Lars and the Real Girl: A Study in Silicon

Lars and the Real Girl: A Study in Silicon

Firstly, let me explain why I watched this flick – Lars and the Real Girl – at all. I had initially steered clear of the movie seeing as it appeared to be a something not detached from chick-flicks, with just an added aura of slackerdom to it all. I suppose that wasn’t a tremendous mis-reading of the whole thing, although it was a bit surprising to see where the narrative went. But Ryan Gossling is the film’s star. He’s a dude who I can’t really claim to know or care too much about. The actor did, however, recently release a self titled album as one half of the L.A. based Dead Man’s Bones. So, after hearing the disc, watching the film that (almost) made him famous seemed appropriate.

Where Dead Man’s Bones easily spirits away any number of ghoulish references or macabre visual sensibilities, Lars and the Real Girl has a sort of creepy gimmick about it a well.

Immediately, the film works towards asserting Lars (Gossling) as the character in which viewers need to place not only interest, but hope.

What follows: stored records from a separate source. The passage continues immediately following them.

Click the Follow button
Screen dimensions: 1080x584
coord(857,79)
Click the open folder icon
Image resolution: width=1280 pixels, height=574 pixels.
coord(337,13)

He’s all alone – perhaps self imposed solitude, but solitude nonetheless. Watching Lars’ sister in law shuffle across the frozen yard in hope of enticing him to dinner sets up the sad-sack character. But so too do the office scenes, where Lars and his cubicle buddy don’t seem to share anything in common.

Lars isn’t ostracized, he just doesn’t go in for the small take of normalcy. Who can blame him? Those conversations are some of the most daunting and horrific moments of office/school life. But while he’s repeatedly forced to interact with those that he only has the loosest interest in, the character finds solace in attending church.

In a great many cases, this particular facet of a character’s life may have come off as critical or cheese-ball. But the soft spoken Lars seems most comfortable in the company of the congregation. And even if a woman from his office belongs to the same church and tries to chat him up every week, it seems a far sight better than water-cooler chit chat.

Eventually, though, either the loneliness or the craziness gets to Lars and the character orders a life size, plastic woman to parade around as his girlfriend. The rest of the film finds Lars and his silicon mate being accepted into various town functions and meetings only to conclude in a surreal break up with the non-human-being girlfriend.

There’s redemption and the like in spades by the end of the film – so it doesn’t escape my initial figuring of Lars and the Real Girl as a date move - but there’re enough weirdo situations and conversations as to make it palatable, if not just poorly paced.

Shockingly, though, this film which centers on a man’s devotion to an inanimate object predated Gossling wrangling his ghoul fixation into a musical context. So, even as viewers aren’t ever shown Lars scoring, maybe we can hope for some necrophilia styled lyrics from Dead Man’s Bones in the future.